Esta publicação não é sobre o Blandy’s 1980 Bual, um incrível fortificado em 2026 e apresentado recentemente, um vinho com um equilíbrio perfeito entre a doçura e uma acidez elevada, um Madeira de grande nível do qual darei nota de prova numa outra oportunidade num momento em que fale dos recentes lançamentos da casa.
O que gostaria de aqui reforçar é o facto de nós, portugueses, termos alguns dos melhores fortificados do mundo, de termos, em conjunto com Espanha, uma longa tradição de fortificação, com diversas denominações e estilos únicos.
O vinho do Porto é o fortificado cuja denominação é a mais antiga do mundo, é o fortificado com maior produção e diria com maior prestígio, seguido do Jerez / Sherry, que também goza de grande reputação internacional. Depois começam a vir as pequenas pérolas, os Moscateis, tanto portugueses (Setúbal e Douro) como espanhóis (Jerez e Málaga), como Carcavelos, Montilla-Moriles e, neste caso, Madeira.
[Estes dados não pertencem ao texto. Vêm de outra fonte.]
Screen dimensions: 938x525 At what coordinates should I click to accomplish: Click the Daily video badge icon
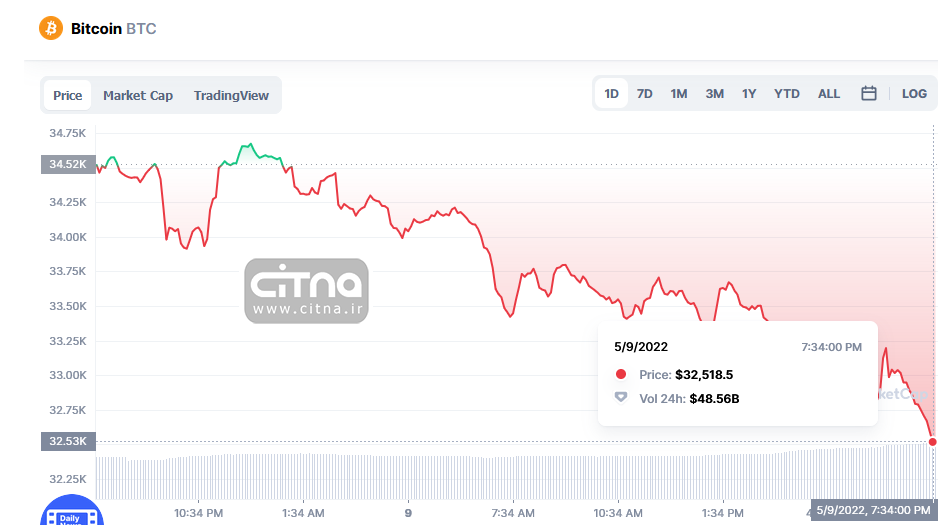pos(69,512)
A ilha da Madeira tem menos de 400ha de vinha em toda a ilha, são produções limitadas, principalmente nas gamas altas com vinhos que passam décadas em estágio, mas vinhos de grande qualidade e com grande longevidade, vinhos practicamente indestrutíveis, que desenvolvem uma complexidade extraordinária, com acidez pronunciada, com salidade, e em diversos estilos, do seco ao doce, vinhos muito ambicionados entre enófilos.
Gostaria que esta tradição não se perdesse, gostaria que fossem mais valorizados e mais bem tratados, gostaria que o seu consumo aumentasse e que o novo público pudesse dar mais oportunidade a estas pérolas. Não é para beber todos os dias, não é para se beber à garrafa, são vinhos para partilhar, para momentos especiais, ou como gosto de dizer, ideais para tornar um momento especial.
Um brinde ao vinho da Madeira, um brinde aos nossos Generosos, saúde e boas provas!